*** Opening of Given data ***
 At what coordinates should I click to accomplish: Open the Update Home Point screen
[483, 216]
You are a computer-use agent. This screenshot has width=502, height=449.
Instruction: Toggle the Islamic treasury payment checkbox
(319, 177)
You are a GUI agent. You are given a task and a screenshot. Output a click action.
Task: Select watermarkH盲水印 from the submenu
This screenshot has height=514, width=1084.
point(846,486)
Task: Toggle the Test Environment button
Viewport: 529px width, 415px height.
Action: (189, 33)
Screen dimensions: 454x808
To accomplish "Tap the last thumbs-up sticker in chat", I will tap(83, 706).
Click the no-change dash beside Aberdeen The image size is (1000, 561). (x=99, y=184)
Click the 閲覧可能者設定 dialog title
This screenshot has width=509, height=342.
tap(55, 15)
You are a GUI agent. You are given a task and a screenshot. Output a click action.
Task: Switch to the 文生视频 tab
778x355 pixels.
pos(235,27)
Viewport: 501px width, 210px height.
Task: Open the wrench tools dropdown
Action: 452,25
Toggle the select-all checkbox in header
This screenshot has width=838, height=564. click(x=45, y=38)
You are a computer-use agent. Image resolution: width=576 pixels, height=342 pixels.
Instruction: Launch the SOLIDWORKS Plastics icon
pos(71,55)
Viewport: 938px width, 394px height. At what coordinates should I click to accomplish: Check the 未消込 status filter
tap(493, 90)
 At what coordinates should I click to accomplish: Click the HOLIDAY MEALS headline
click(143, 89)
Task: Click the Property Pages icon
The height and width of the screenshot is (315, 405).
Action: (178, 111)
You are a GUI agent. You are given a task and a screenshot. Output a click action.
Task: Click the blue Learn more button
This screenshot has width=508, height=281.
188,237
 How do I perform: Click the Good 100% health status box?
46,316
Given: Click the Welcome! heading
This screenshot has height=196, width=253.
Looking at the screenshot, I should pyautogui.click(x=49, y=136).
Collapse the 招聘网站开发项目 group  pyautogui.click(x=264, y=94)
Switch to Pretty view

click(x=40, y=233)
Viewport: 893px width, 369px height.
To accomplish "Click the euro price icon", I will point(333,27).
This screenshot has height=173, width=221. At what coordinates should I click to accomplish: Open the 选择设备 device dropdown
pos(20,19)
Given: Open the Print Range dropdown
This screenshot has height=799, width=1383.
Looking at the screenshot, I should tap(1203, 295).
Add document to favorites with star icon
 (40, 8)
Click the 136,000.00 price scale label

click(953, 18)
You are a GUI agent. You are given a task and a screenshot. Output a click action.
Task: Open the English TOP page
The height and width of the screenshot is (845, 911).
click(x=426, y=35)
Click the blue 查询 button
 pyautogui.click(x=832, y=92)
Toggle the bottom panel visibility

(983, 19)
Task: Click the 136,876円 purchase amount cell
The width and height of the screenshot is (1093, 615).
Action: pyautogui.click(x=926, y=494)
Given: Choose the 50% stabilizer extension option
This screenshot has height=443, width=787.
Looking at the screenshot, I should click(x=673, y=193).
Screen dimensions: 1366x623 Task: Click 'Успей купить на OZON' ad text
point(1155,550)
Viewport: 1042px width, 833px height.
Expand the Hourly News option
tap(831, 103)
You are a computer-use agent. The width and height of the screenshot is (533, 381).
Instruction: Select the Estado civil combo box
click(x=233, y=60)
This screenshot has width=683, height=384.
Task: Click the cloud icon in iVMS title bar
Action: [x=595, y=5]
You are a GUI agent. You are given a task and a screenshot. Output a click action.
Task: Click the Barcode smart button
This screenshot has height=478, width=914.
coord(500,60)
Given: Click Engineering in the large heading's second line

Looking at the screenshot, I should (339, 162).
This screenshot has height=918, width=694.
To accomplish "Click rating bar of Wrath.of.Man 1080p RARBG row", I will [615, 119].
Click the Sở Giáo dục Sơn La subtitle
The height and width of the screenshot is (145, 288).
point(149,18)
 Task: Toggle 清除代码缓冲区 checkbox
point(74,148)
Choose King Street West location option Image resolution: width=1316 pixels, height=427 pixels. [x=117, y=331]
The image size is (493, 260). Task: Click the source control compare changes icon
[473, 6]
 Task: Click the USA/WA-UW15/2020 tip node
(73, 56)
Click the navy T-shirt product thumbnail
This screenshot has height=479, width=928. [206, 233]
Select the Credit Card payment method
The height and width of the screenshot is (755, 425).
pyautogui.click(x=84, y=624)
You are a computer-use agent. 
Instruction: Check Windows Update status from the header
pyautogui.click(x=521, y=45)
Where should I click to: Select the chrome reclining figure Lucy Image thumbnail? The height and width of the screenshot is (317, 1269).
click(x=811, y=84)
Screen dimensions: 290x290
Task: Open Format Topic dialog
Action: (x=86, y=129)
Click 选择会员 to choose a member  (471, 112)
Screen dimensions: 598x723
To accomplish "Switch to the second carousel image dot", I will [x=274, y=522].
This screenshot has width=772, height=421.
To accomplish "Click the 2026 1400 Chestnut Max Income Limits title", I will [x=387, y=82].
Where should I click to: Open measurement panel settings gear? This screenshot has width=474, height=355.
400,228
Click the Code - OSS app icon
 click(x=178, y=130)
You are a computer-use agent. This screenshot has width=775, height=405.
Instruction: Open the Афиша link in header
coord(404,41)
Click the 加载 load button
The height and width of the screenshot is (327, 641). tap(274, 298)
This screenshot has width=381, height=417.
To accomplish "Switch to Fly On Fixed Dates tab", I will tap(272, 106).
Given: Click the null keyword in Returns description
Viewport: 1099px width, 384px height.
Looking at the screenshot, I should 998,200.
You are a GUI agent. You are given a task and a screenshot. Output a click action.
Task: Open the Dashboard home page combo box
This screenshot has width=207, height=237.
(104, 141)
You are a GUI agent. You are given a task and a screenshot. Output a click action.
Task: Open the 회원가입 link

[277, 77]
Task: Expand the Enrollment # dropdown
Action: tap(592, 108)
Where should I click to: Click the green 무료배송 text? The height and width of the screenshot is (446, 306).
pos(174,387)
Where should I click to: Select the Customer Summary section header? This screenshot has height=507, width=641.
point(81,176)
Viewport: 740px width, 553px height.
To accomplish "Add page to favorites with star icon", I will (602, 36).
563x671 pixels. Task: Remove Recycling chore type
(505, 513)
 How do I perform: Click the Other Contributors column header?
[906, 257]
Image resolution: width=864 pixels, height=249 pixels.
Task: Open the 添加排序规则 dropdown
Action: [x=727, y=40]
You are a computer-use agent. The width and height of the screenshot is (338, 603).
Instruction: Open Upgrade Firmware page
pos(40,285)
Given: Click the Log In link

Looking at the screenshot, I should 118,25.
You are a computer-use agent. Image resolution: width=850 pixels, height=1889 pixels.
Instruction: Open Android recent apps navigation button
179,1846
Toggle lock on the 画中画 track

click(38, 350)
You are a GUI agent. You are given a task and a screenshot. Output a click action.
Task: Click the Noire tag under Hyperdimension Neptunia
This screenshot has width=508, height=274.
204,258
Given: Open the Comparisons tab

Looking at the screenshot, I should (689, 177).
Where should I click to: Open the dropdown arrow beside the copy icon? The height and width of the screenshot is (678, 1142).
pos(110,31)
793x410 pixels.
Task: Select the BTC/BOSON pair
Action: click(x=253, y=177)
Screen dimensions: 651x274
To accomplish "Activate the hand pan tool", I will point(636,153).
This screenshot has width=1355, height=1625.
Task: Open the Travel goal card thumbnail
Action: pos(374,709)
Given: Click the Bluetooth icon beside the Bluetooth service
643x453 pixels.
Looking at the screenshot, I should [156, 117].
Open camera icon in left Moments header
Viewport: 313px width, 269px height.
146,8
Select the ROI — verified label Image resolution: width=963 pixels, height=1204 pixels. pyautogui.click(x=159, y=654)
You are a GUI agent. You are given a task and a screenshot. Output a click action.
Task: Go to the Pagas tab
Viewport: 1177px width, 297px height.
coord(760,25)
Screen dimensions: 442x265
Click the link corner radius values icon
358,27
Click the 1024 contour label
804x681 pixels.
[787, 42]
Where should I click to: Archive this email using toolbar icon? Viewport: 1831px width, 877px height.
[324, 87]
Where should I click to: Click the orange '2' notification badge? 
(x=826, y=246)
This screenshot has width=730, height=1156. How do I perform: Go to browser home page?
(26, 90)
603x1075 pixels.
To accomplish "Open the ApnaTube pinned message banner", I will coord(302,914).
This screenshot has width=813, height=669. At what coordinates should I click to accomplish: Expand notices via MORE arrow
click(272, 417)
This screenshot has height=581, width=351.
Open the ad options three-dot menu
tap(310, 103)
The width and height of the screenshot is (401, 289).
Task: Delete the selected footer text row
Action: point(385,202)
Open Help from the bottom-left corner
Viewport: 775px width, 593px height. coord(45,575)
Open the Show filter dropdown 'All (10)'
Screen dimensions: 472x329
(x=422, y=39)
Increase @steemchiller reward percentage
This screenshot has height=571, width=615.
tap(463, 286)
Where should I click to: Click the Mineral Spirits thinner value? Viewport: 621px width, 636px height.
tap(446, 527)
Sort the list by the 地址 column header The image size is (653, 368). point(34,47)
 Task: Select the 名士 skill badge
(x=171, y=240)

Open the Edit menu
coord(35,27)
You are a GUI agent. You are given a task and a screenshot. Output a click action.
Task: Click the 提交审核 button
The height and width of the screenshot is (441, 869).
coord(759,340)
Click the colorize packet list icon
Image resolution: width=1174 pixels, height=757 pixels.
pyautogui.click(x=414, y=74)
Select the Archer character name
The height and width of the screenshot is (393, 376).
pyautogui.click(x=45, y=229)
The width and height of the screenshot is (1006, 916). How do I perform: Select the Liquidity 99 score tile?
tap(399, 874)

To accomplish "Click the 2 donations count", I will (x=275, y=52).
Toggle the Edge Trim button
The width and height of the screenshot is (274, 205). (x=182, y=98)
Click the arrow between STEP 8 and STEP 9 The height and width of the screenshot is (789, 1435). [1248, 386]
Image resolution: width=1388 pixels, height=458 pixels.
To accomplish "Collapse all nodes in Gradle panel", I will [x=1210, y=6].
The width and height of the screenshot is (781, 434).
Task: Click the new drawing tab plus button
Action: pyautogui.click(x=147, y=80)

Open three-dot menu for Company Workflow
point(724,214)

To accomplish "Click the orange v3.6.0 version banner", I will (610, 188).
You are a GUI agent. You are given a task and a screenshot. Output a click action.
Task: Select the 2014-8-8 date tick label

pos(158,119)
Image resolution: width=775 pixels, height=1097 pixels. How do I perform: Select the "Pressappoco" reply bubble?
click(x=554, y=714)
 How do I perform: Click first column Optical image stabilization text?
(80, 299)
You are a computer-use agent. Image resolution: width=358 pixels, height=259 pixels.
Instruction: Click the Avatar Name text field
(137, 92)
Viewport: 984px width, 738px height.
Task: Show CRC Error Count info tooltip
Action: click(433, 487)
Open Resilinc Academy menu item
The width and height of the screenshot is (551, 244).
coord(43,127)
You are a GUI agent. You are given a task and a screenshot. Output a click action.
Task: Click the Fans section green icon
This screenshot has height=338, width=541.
*** Close of Given data ***
Your task is to reproduce the entries exactly, starting at the first line and ending with the line containing "Task: Select watermarkH盲水印 from the submenu".

Exercise response:
 At what coordinates should I click to accomplish: Open the Update Home Point screen
[483, 216]
You are a computer-use agent. This screenshot has width=502, height=449.
Instruction: Toggle the Islamic treasury payment checkbox
(319, 177)
You are a GUI agent. You are given a task and a screenshot. Output a click action.
Task: Select watermarkH盲水印 from the submenu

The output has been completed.